_Exercise aim_. Copy out every one of the following records word for word.

_Dataset rows_.
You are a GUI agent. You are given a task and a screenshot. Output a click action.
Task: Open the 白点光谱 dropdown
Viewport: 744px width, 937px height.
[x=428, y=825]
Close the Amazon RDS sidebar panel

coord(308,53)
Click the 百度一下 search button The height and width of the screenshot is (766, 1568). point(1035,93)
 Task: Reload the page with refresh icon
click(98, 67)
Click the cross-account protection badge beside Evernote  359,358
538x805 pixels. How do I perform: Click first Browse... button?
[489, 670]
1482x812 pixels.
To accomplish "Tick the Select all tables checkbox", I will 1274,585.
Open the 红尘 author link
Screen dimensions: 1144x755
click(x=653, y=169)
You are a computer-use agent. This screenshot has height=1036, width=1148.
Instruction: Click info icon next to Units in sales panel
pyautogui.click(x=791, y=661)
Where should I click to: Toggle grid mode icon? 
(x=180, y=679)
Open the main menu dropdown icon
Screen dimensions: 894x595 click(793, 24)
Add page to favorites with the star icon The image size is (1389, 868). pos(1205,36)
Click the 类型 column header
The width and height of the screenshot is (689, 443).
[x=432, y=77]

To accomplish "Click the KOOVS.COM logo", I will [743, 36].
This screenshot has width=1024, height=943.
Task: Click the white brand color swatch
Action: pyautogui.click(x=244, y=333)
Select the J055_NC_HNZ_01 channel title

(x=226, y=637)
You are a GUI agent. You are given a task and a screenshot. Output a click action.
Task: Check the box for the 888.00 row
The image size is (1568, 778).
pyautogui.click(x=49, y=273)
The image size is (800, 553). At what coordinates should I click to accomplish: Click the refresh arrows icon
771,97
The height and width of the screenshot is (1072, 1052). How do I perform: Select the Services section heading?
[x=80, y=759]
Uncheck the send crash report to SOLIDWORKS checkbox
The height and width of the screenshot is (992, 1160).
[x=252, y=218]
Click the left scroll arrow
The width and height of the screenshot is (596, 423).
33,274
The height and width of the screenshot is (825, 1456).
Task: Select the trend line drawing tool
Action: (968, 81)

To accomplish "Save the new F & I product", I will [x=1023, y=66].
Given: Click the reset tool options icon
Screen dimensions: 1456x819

_The solution_.
You are a GUI agent. You are given a task and a screenshot. Output a click action.
Task: Open the 白点光谱 dropdown
Viewport: 744px width, 937px height.
[x=428, y=825]
Close the Amazon RDS sidebar panel

coord(308,53)
Click the 百度一下 search button The height and width of the screenshot is (766, 1568). point(1035,93)
 Task: Reload the page with refresh icon
click(98, 67)
Click the cross-account protection badge beside Evernote  359,358
538x805 pixels. How do I perform: Click first Browse... button?
[489, 670]
1482x812 pixels.
To accomplish "Tick the Select all tables checkbox", I will 1274,585.
Open the 红尘 author link
Screen dimensions: 1144x755
click(x=653, y=169)
You are a computer-use agent. This screenshot has height=1036, width=1148.
Instruction: Click info icon next to Units in sales panel
pyautogui.click(x=791, y=661)
Where should I click to: Toggle grid mode icon? 
(x=180, y=679)
Open the main menu dropdown icon
Screen dimensions: 894x595 click(793, 24)
Add page to favorites with the star icon The image size is (1389, 868). pos(1205,36)
Click the 类型 column header
The width and height of the screenshot is (689, 443).
[x=432, y=77]

To accomplish "Click the KOOVS.COM logo", I will [743, 36].
This screenshot has width=1024, height=943.
Task: Click the white brand color swatch
Action: pyautogui.click(x=244, y=333)
Select the J055_NC_HNZ_01 channel title

(x=226, y=637)
You are a GUI agent. You are given a task and a screenshot. Output a click action.
Task: Check the box for the 888.00 row
The image size is (1568, 778).
pyautogui.click(x=49, y=273)
The image size is (800, 553). At what coordinates should I click to accomplish: Click the refresh arrows icon
771,97
The height and width of the screenshot is (1072, 1052). How do I perform: Select the Services section heading?
[x=80, y=759]
Uncheck the send crash report to SOLIDWORKS checkbox
The height and width of the screenshot is (992, 1160).
[x=252, y=218]
Click the left scroll arrow
The width and height of the screenshot is (596, 423).
33,274
The height and width of the screenshot is (825, 1456).
Task: Select the trend line drawing tool
Action: (968, 81)

To accomplish "Save the new F & I product", I will [x=1023, y=66].
Given: Click the reset tool options icon
Screen dimensions: 1456x819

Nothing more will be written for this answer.